Apart from the images, reproduce every record word for word.

BEGIN Raw data

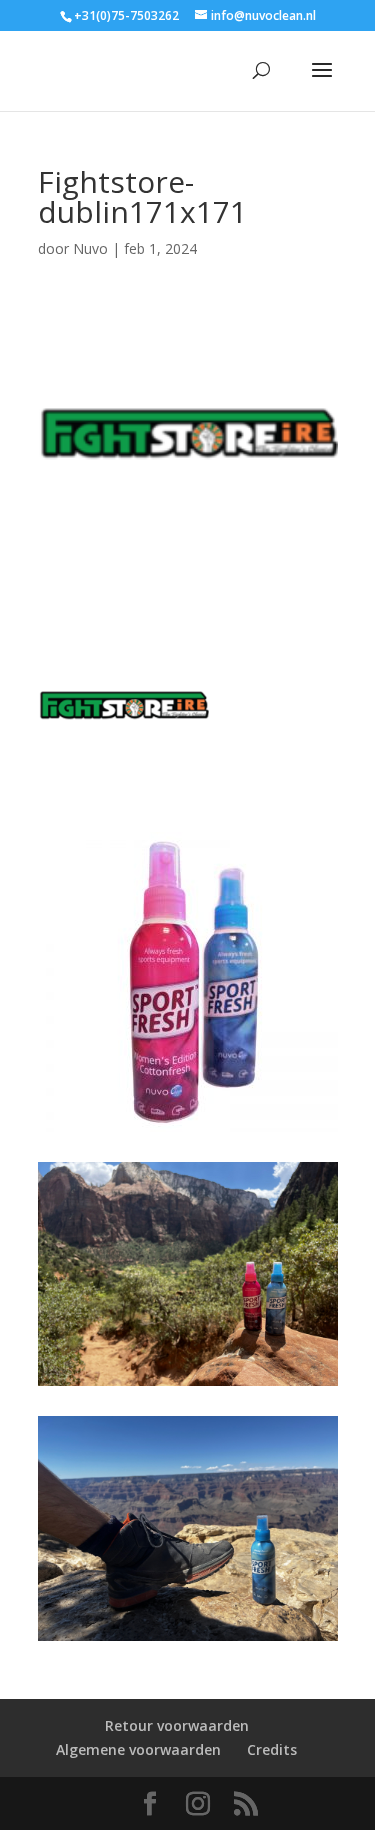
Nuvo (90, 248)
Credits (272, 1749)
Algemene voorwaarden (138, 1749)
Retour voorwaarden (177, 1725)
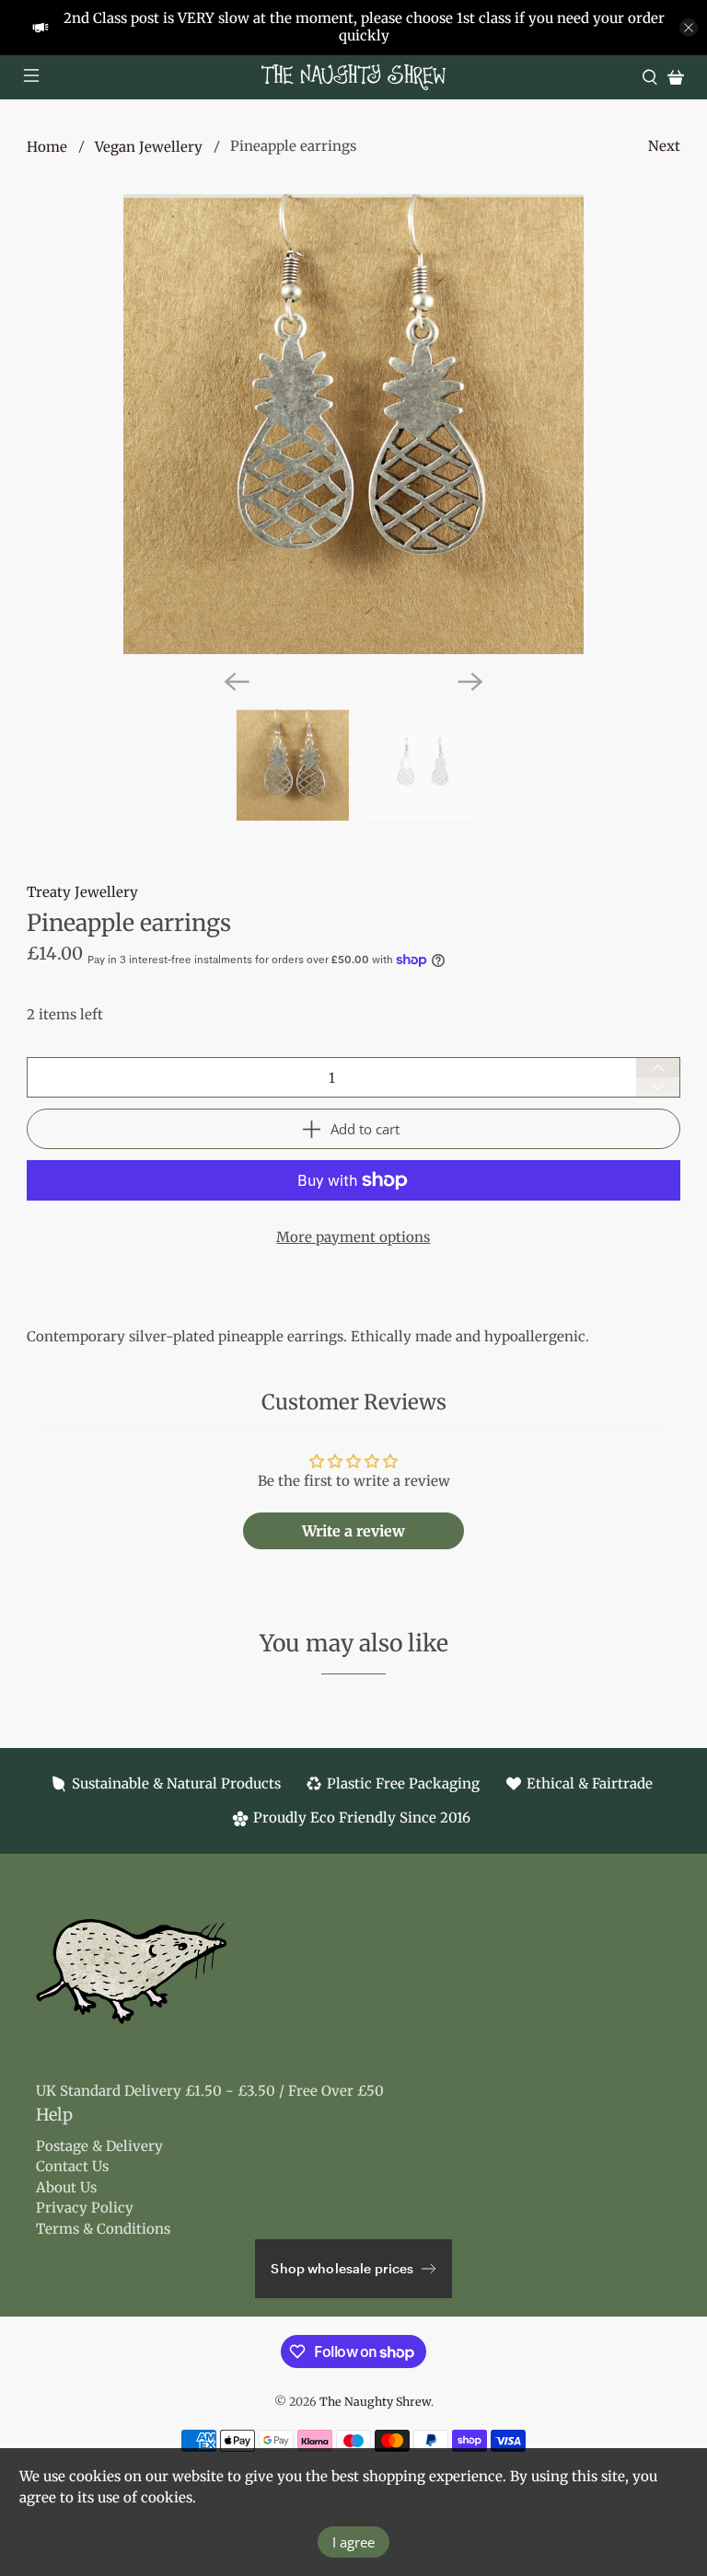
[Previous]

END Raw data

▶ [Exercise response]:
Nuvo (90, 248)
Credits (272, 1749)
Algemene voorwaarden (138, 1749)
Retour voorwaarden (177, 1725)
[Previous]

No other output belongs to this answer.